While we can glean useful information from these books and articles, there is often an undercurrent of manipulation. “If you display this behavior, your target will respond in X fashion”. “If your target is failing to display the desired behavior, then you are somehow failing in your own display”.
I’m not saying that the instructions never work – far from it. What I am saying is that these instructions rely upon the “clean up the outside” method of self-improvement. And that method is neither Scriptural or useful in the long-term.
Scripturally, we are told to submit to the process of sanctification, as we are given a new heart at the time of salvation, and as the Holy Spirit works through us, changing us from the inside out. We become harder workers for the sake of Christ, we are given the spiritual gifts of agape love and joy and faith and peace, we learn to rely upon the Lord our strength and our shield.
I have been this woman… the woman who idolizes her husband, and puts on the outer garments of godliness in order to acquire her husband’s approval. The woman who lies in order to avoid displeasing her husband. The woman who gets stomach cramps because something happened that day that won’t please him. The woman who casts herself down and makes herself small, in a pathetic show of submission. The idolater.
Not only was that woman clearly in sin, she didn’t make any points with her husband! My husband HATES that. He hates lies, he hates dissembly, he hates it when I hedge… heck, he doesn’t even want me to wait until he’s unwound from work before I tell him what random little thing broke that day. And God? God knew my heart, and knew who I was really trying to please – and that I would sacrifice my relationship with Him in order to get it. Do you think I was making any points with God? Oh – but those books, those BOOKS told me I was doing things right. And I could take pride in doing things “right”… couldn’t I?
When we make ourselves small, we lie about who we are. We lie about what we are capable of doing. We cheat our husbands of our full resources of strength, intelligence, courage, resourcefulness, and wisdom. We are poor stewards of the gifts that God created us with. We fail to bring Him glory. We are the third servant in the parable of the talents – the one so afraid of his master that he hid his talent rather than investing it and putting it to use and increase. Do you remember how the master treated that servant?

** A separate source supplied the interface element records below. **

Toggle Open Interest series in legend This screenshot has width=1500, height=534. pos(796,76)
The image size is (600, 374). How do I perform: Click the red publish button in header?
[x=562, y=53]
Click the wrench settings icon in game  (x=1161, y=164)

This is not to say that having worked as hard as we are able, we are not then to lay our produce at the feet of our husbands. No. The Bible says that it is my husband who is leader of this household. Whatever increase I can manage – even if it’s better skill with the needle – is a benefit to my husband. Why? Because I obey God by submitting myself to my husband. I do not make myself smaller … I kneel. You can say that those are the same thing, and you’d have a point. But when I hear “lower yourself” I hear, “make yourself less”. I hear the advice in all those books, much of which involves acting like you have the brains of a grapefruit and the backbone of a squid.
Truly – what do you want of the one who is your helpmeet? Would you not want someone who did everything to be as good at things as she could be, so that all the skill she found, she could then turn to the good of your family, your household? Is not a skilled worker more valuable than a fool?

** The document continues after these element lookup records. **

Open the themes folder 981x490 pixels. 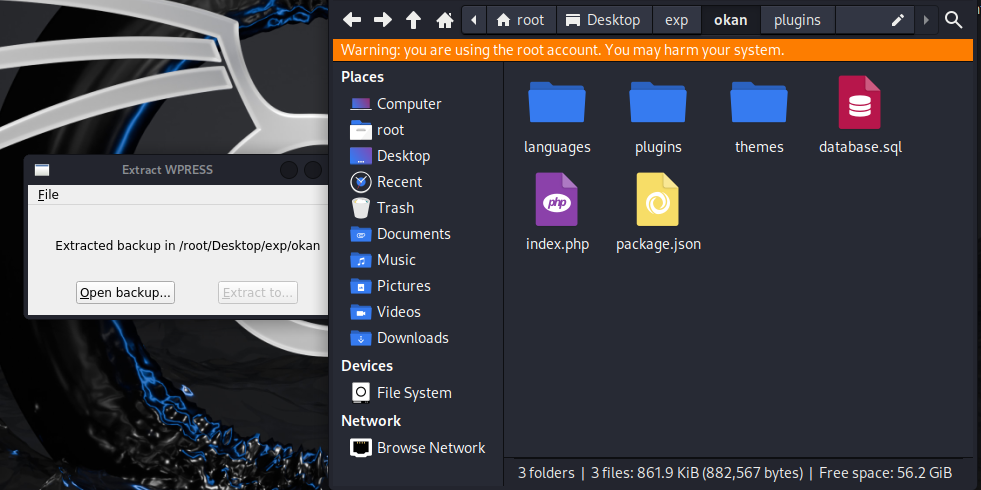(759, 103)
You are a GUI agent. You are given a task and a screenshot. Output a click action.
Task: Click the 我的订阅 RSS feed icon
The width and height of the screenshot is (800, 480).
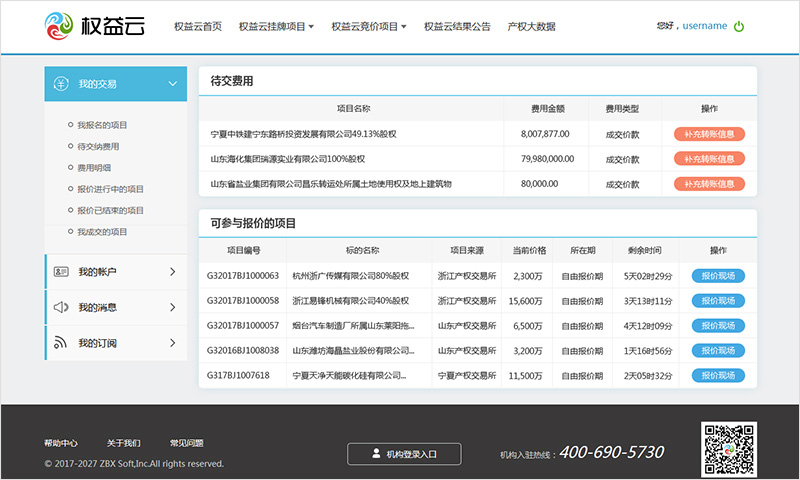click(61, 343)
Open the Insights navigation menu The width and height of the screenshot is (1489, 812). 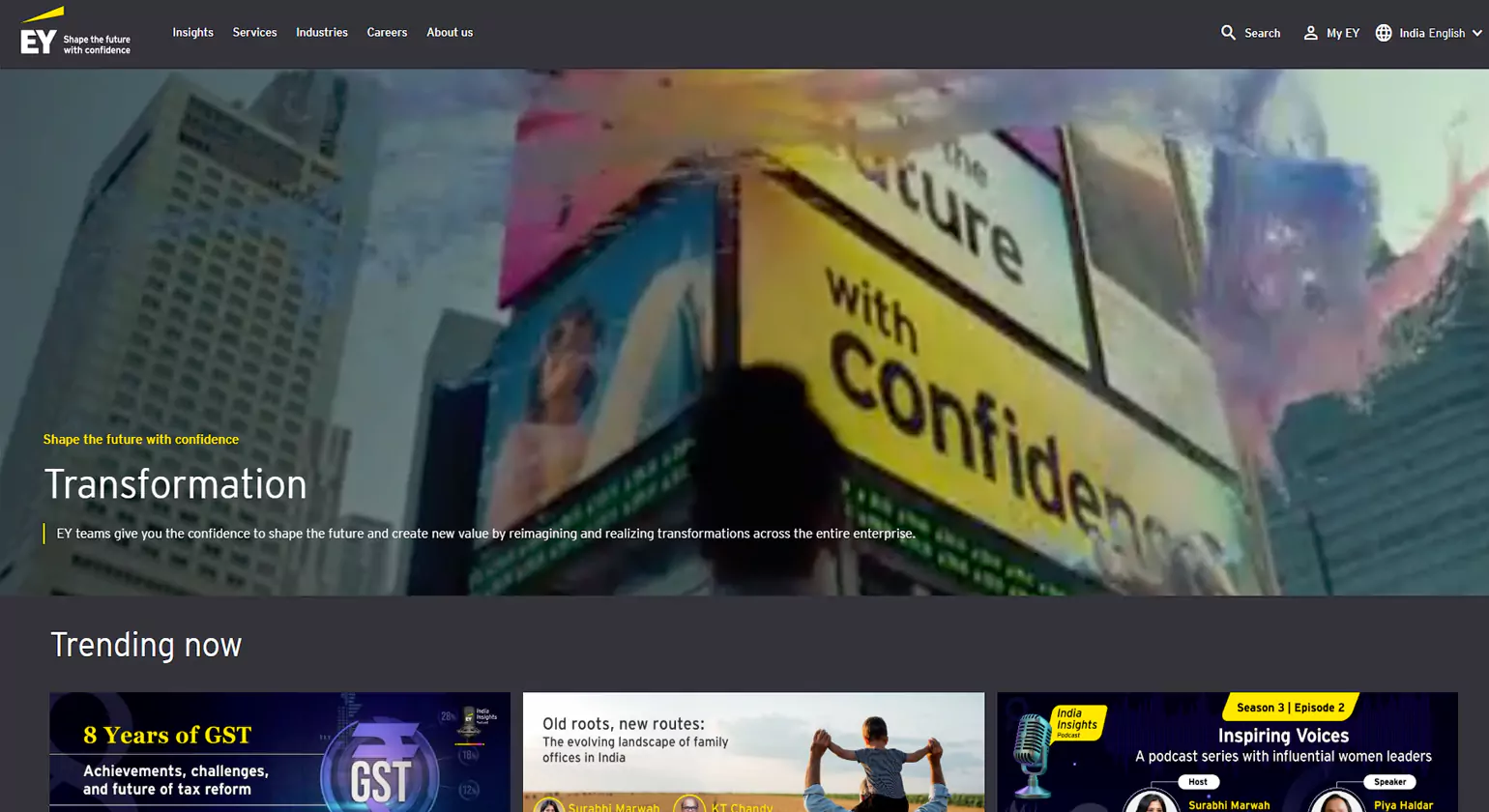coord(192,33)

Now. There are those who have bought our culture’s paradigm of womanhood so thoroughly that they don’t understand the joy of giving themselves utterly to their husbands, and that whatever they can acquire is not for their *own* glory, but for the glory of their husband, for the glory of God. These women need a reality check. They need a heart change.
Reading a book about being a better wife, looking for what she can glean to fine-tune her behavior, asking her husband for guidance… if those things come from a heart that has already surrendered, then they can be of great effect. But if the one reading the book is looking for ways to manipulate her situation, it’s all trash.

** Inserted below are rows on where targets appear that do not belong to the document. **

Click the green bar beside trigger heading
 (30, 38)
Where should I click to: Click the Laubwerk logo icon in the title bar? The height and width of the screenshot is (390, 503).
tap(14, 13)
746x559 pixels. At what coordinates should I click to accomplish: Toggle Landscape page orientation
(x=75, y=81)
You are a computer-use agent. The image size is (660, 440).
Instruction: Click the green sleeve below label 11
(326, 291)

At the end of the day… if I work hard to become the smartest, strongest, most loving, wisest woman I have the potential to become, maybe MAYBE I’ll be half the wife my husband deserves. The very last thing I need to do is make myself less, make myself smaller.
All that I have is his, because all that I have is God’s, and God has given him dominion over me and responsibility for me. That doesn’t lower me. Obedience doesn’t lower anyone.
It is my honor to submit to my husband, and I do not consider myself “lessened” thereby.